### AIM:
Copy the lines of the material below without any changes, starting with the line containing "at (1304, 25)." and ending with the line containing "coordinates (88, 1470).", both of those lines included.

[Material for locating words and elements]
===============

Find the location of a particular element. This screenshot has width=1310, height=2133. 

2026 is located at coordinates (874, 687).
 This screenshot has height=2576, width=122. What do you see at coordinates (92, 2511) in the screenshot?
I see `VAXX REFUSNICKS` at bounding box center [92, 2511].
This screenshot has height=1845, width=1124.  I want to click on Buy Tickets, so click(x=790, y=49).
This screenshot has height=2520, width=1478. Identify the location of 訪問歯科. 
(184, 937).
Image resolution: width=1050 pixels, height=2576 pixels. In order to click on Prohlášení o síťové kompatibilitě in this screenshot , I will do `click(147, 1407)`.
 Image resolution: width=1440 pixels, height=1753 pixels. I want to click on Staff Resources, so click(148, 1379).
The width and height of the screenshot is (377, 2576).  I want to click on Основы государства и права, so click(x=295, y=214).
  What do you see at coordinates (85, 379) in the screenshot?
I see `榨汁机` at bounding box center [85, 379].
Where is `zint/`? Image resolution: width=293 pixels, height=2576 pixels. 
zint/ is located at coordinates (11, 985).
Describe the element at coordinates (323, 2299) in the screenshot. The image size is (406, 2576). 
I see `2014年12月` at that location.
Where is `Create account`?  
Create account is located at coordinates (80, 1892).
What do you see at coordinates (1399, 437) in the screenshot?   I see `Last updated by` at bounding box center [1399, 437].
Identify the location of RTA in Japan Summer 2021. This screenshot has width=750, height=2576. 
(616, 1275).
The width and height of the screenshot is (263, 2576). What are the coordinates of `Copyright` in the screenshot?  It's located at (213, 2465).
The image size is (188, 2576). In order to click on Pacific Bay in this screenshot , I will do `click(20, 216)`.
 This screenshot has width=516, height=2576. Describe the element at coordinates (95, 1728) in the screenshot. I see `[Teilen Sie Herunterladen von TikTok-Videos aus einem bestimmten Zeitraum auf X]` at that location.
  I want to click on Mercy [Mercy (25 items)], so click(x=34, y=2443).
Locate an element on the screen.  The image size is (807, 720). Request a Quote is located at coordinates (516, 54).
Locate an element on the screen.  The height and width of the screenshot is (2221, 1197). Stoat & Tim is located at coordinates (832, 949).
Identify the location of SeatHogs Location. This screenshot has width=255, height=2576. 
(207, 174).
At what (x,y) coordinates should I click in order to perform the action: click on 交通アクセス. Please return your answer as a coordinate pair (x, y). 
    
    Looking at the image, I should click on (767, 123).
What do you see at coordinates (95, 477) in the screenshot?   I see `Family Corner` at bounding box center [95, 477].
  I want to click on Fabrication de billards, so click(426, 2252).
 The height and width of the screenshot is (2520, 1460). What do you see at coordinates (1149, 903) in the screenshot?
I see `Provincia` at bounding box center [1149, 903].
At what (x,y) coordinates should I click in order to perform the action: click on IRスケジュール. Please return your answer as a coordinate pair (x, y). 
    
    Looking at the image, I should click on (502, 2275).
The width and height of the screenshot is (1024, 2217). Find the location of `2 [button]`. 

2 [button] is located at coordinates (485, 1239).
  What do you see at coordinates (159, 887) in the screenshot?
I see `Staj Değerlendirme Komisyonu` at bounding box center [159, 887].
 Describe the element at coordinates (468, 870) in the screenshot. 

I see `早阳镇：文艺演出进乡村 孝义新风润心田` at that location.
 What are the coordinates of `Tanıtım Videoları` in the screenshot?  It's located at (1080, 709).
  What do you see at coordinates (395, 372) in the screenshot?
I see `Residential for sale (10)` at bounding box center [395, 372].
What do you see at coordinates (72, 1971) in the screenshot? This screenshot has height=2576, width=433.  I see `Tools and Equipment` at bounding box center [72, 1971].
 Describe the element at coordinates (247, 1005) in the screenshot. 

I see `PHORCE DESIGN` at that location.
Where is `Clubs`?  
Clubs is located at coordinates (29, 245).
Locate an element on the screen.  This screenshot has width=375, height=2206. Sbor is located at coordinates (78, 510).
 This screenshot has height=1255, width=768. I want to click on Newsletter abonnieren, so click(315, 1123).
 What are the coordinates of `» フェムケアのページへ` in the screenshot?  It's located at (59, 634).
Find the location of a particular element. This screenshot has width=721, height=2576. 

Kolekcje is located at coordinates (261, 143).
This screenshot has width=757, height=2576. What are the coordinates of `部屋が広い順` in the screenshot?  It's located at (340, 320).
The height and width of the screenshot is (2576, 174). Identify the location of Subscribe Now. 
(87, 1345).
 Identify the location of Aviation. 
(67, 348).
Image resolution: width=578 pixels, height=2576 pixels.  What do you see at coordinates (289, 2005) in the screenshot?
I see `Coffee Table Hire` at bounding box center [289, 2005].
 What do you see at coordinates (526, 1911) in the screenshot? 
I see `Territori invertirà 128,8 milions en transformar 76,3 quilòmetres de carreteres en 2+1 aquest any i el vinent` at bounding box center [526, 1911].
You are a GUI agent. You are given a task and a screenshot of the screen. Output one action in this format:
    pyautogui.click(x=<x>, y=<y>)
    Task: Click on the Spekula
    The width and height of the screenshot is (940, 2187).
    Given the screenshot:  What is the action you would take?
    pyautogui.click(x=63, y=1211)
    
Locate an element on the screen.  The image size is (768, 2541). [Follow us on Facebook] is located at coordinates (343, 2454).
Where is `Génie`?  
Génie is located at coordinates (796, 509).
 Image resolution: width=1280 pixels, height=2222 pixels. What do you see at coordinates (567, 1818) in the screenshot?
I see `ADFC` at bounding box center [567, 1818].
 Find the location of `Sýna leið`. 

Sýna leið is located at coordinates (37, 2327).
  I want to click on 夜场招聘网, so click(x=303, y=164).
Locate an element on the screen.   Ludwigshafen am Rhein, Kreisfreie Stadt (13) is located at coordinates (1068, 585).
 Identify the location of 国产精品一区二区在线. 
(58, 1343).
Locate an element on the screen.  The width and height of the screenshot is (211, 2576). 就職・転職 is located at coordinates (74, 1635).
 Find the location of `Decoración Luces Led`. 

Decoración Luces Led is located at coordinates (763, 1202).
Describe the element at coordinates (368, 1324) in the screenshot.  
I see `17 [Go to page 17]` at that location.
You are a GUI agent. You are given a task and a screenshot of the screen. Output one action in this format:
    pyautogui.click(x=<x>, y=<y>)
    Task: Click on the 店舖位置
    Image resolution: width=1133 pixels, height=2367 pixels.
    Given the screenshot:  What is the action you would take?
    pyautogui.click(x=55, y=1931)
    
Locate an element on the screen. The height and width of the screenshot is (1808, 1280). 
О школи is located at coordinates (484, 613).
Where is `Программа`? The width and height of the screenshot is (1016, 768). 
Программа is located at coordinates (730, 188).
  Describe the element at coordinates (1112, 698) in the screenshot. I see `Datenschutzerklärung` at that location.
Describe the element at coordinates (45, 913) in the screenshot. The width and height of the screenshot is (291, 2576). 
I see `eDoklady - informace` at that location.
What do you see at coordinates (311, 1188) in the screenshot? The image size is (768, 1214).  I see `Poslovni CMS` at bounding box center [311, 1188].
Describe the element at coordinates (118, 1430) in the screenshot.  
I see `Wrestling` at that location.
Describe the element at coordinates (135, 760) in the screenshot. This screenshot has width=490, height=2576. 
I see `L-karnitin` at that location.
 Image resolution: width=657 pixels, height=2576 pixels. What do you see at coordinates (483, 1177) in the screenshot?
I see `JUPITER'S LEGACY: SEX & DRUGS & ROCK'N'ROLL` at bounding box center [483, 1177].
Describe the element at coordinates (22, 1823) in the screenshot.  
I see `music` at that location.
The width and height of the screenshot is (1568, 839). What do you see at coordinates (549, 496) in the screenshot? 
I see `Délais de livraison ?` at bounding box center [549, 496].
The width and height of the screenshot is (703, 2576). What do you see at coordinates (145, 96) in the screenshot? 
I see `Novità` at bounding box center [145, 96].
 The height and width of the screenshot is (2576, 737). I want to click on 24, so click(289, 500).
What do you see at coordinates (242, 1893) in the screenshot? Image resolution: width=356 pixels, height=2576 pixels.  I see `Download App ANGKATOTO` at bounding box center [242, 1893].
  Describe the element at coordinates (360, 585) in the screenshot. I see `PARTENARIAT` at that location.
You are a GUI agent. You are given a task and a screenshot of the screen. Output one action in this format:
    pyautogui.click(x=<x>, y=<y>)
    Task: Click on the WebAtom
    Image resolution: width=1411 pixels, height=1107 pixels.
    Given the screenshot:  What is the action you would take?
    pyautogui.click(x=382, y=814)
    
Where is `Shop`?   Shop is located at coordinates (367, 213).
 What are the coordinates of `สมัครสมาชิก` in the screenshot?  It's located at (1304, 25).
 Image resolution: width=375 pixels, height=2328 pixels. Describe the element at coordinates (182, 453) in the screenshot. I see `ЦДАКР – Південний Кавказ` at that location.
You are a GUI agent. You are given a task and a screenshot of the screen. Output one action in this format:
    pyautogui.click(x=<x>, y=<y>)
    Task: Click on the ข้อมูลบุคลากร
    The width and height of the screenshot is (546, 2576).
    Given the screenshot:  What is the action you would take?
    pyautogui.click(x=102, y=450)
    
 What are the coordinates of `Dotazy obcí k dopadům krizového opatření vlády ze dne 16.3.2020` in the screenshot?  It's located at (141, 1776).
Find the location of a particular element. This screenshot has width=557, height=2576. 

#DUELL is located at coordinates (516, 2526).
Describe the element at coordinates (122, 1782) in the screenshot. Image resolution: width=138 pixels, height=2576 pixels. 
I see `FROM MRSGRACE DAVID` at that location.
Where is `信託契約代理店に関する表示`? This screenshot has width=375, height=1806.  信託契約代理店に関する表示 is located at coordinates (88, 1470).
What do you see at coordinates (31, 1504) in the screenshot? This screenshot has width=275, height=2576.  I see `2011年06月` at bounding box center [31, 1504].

===============

### RESULT OF THE EXERCISE:
 What are the coordinates of `สมัครสมาชิก` in the screenshot?  It's located at (1304, 25).
 Image resolution: width=375 pixels, height=2328 pixels. Describe the element at coordinates (182, 453) in the screenshot. I see `ЦДАКР – Південний Кавказ` at that location.
You are a GUI agent. You are given a task and a screenshot of the screen. Output one action in this format:
    pyautogui.click(x=<x>, y=<y>)
    Task: Click on the ข้อมูลบุคลากร
    The width and height of the screenshot is (546, 2576).
    Given the screenshot:  What is the action you would take?
    pyautogui.click(x=102, y=450)
    
 What are the coordinates of `Dotazy obcí k dopadům krizového opatření vlády ze dne 16.3.2020` in the screenshot?  It's located at (141, 1776).
Find the location of a particular element. This screenshot has width=557, height=2576. 

#DUELL is located at coordinates (516, 2526).
Describe the element at coordinates (122, 1782) in the screenshot. Image resolution: width=138 pixels, height=2576 pixels. 
I see `FROM MRSGRACE DAVID` at that location.
Where is `信託契約代理店に関する表示`? This screenshot has width=375, height=1806.  信託契約代理店に関する表示 is located at coordinates (88, 1470).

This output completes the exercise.